The holiday–a brief history.
Those of us in the U.S. know what it’s about, but it’s been a long time since I looked at the story behind it.
According to an article on the History Channel website, “Thanksgiving Day is a national holiday in the United States, and Thanksgiving 2021 occurs on Thursday, November 25. In 1621, the Plymouth colonists and the Wampanoag shared an autumn harvest feast that is acknowledged today as one of the first Thanksgiving celebrations in the colonies. For more than two centuries, days of thanksgiving were celebrated by individual colonies and states. It wasn’t until 1863, in the midst of the Civil War, that President Abraham Lincoln proclaimed a national Thanksgiving Day to be held each November.” (The article goes into the history of the original colonists and the indigenous peoples who helped them survive.)
I’ve learned that Thanksgiving is not solely an American holiday. According to Wikipedia, “Thanksgiving is a national holiday celebrated on various dates in the United States, Canada, Grenada, Saint Lucia, and Liberia. It began as a day of giving thanks and sacrifice for the blessing of the harvest and of the preceding year. A similarly named festival holidays occur in Germany and Japan. Thanksgiving is celebrated on the second Monday of October in Canada and on the fourth Thursday of November in the United States and around the same part of the year in other places. Although Thanksgiving has historical roots in religious and cultural traditions, it has long been celebrated as a secular holiday as well.”
My childhood memories of Thanksgiving center around home and school.

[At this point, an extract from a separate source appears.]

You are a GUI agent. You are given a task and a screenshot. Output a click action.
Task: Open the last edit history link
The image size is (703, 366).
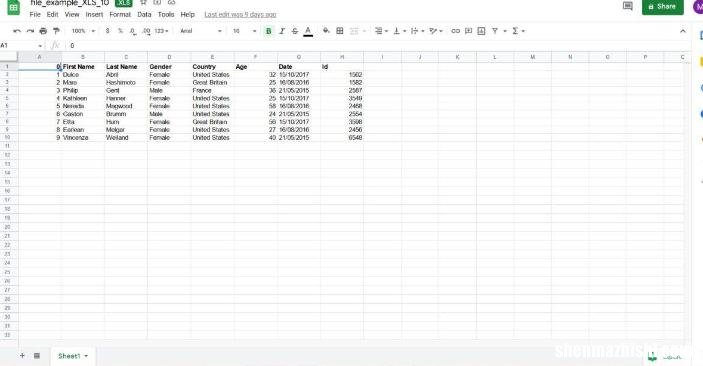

At school we learned about what was often described as the “first Thanksgiving feast” shared by the colonists in New England and the nearby indigenous people to celebrate a successful harvest. At home, Thanksgiving was always about food and family. My mom would cook a turkey and the trimmings. When we lived near extended family, we’d often gather together, with all the moms in the kitchen cooking up all the traditional foods, and then the family would gather around the table to share the meal.
There were a couple of times early in our marriage when Mike and I didn’t have enough money to buy a turkey. One year we made our Thanksgiving meal using a couple of turkey drumsticks and some sides. It wasn’t a Pinterest-worthy meal, but what mattered was that we were together.
There is a difference between gratitude and thanksgiving
According to one definition website: “As nouns, the difference between gratitude and thanksgiving is that gratitude is the state of being grateful while thanksgiving is an expression of gratitude.”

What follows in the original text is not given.